La jeune soprano italienne (française ?) a eu la chance ou le flair d'arriver en Angleterre alors que l'opéra italien n'y a pas encore pris pied. De grands chanteurs, comme le castrat Grossi dit Siface, s'y sont déjà produits en concert, mais il semble qu'aucun vocaliste italien ne s'y soit longuement installé, avec un grand succès : c'est Margherita de L'Epine qui inaugure une longue liste de musiciens de talent venus du continent pour enchanter Londres. En Italie, on a sa trace en tête de distribution de L'Oracolo in sogno donné à Venise et Mantoue en 1700, où l'on repère également la jeune Durastanti.

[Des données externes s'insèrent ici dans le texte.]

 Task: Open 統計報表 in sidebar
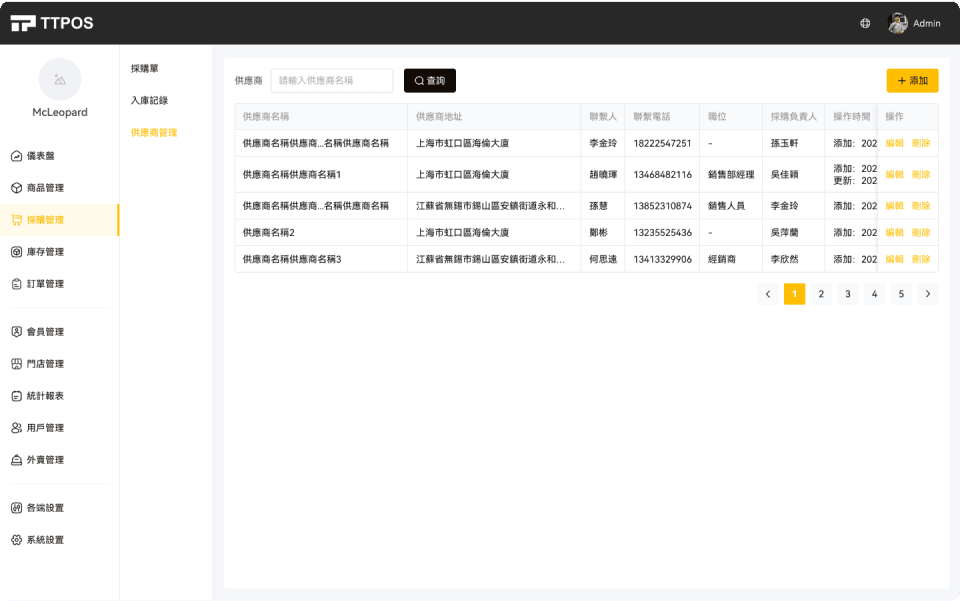coord(45,396)
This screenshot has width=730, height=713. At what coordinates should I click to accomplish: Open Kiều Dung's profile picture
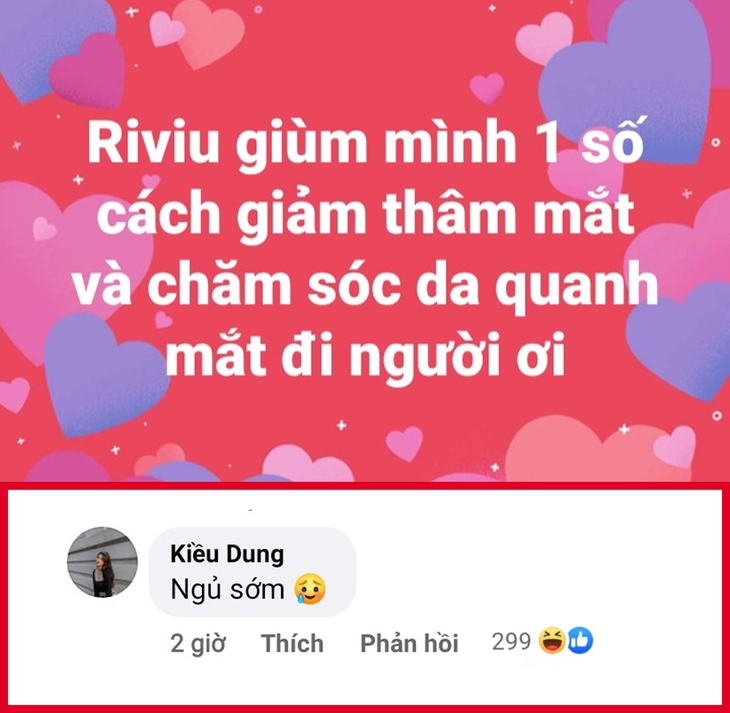pyautogui.click(x=102, y=562)
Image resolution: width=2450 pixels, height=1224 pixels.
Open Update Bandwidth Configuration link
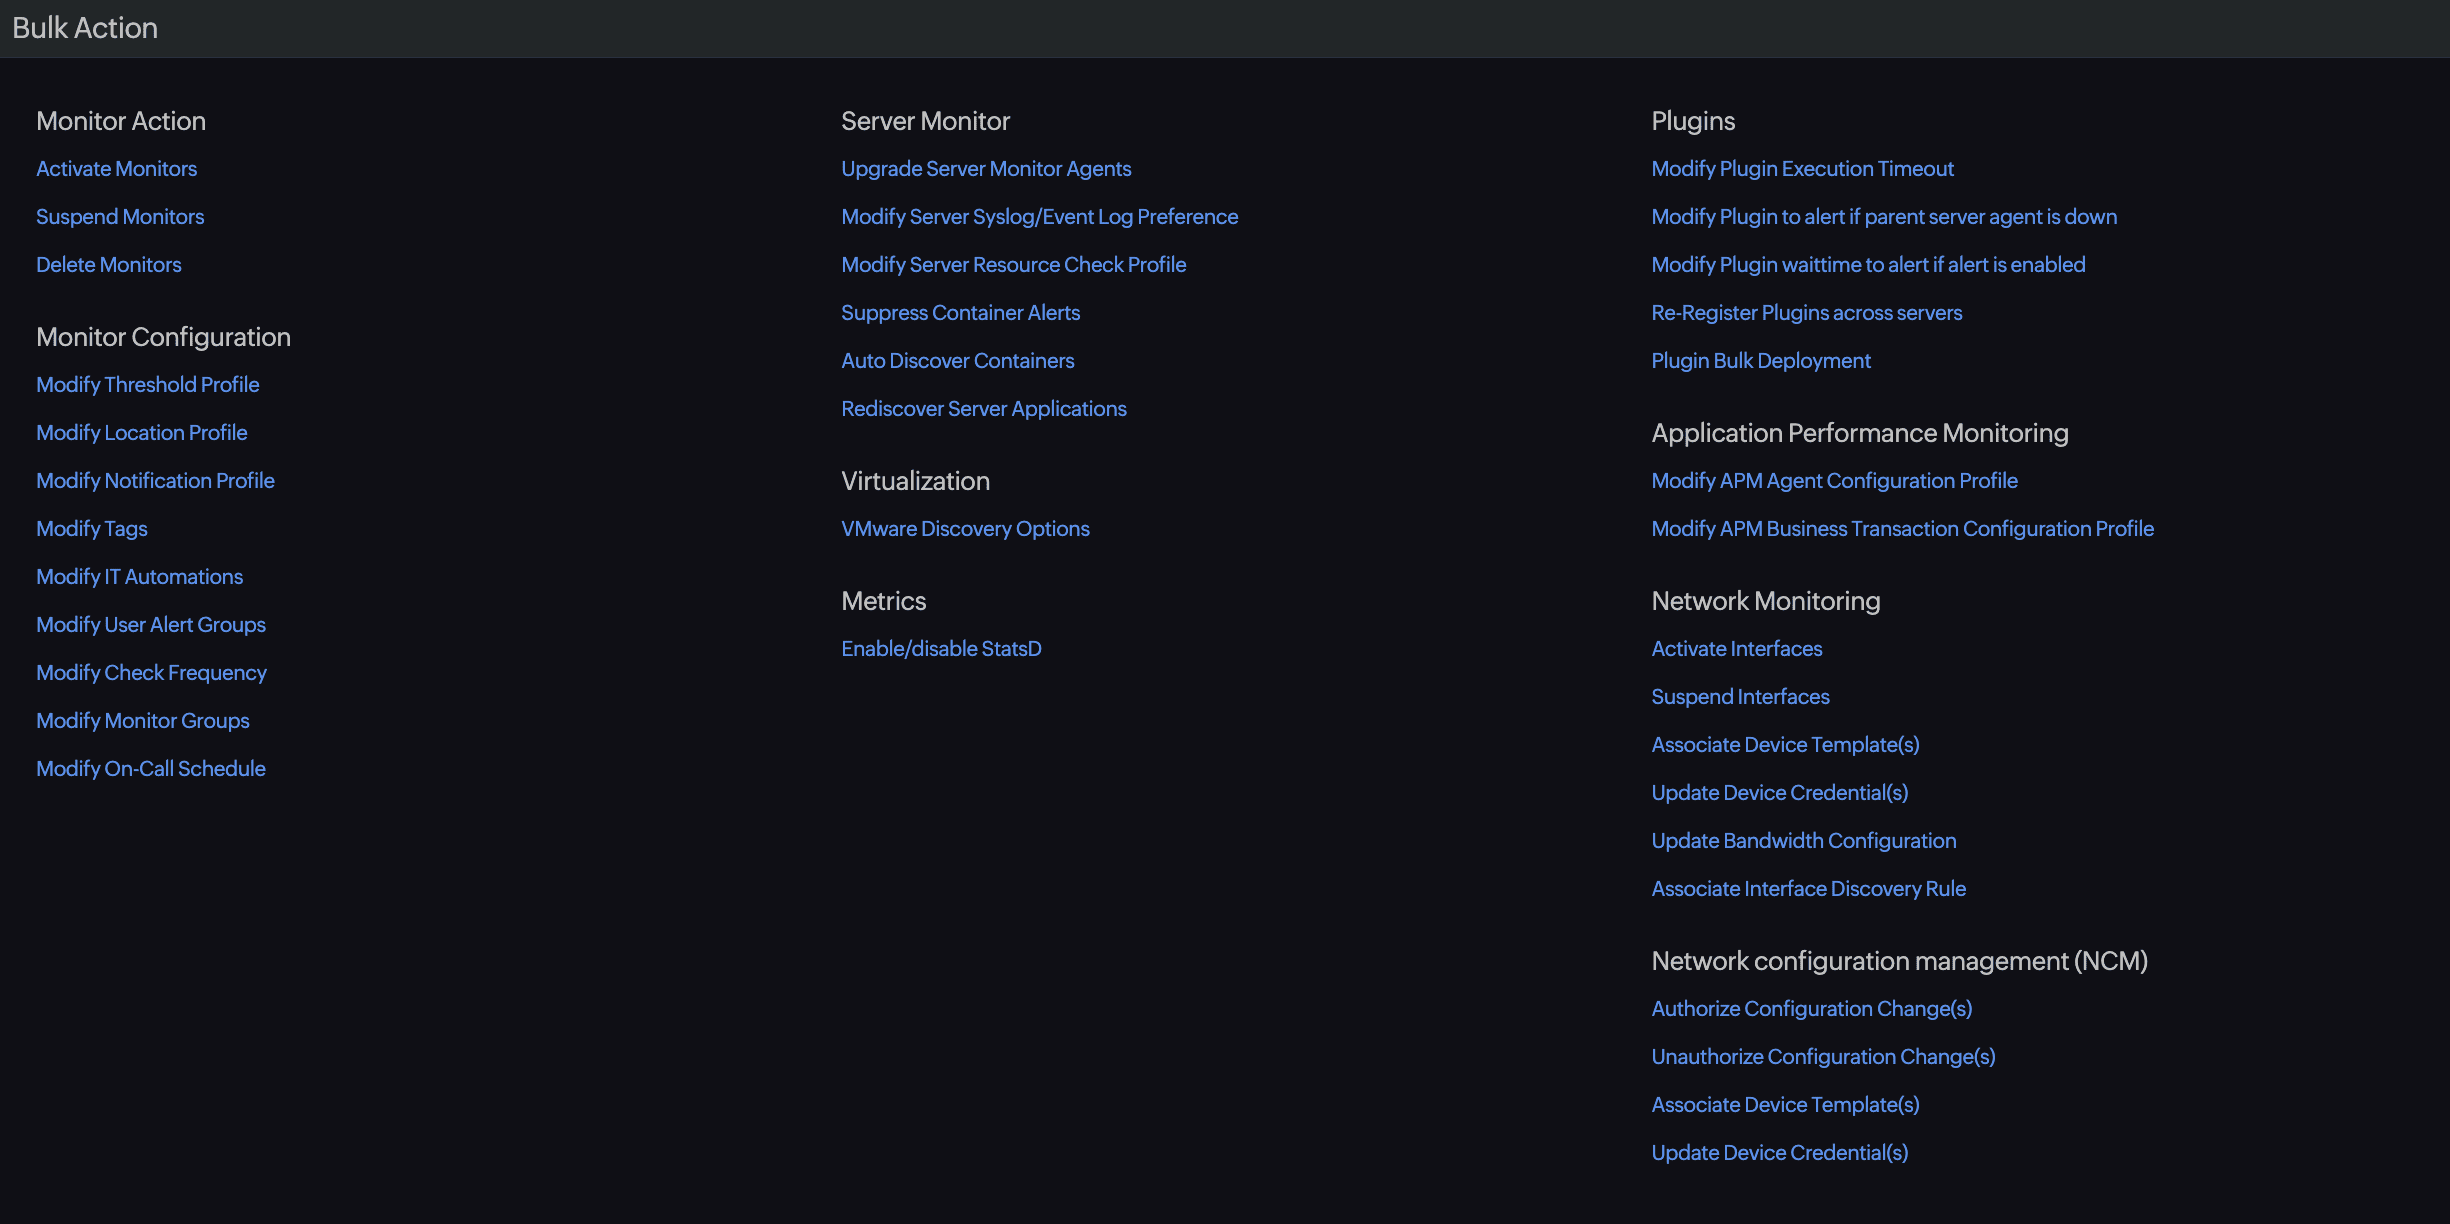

La capitale, donc, où elle est présente à partir de 1692. La soprano commence par chanter en concert puis dans les pièces anglaises, masques et opéras, confrontée à la solide animosité de la diva Catherine Tofts. Celle-ci envoie sa bonne lancer des oranges sur sa rivale italienne à Drury Lane, le 5 février 1704 ! Un des auteurs de ces pièces est Pepush, qui devient ensuite son époux. Margherita de L'Epine chante également au palais royal, par exemple en 1706. Cette même année voit la production de Camilla, traduction anglaise de l'immense succès de G. Bononcini créé dix ans auparavant et régulièrement repris depuis.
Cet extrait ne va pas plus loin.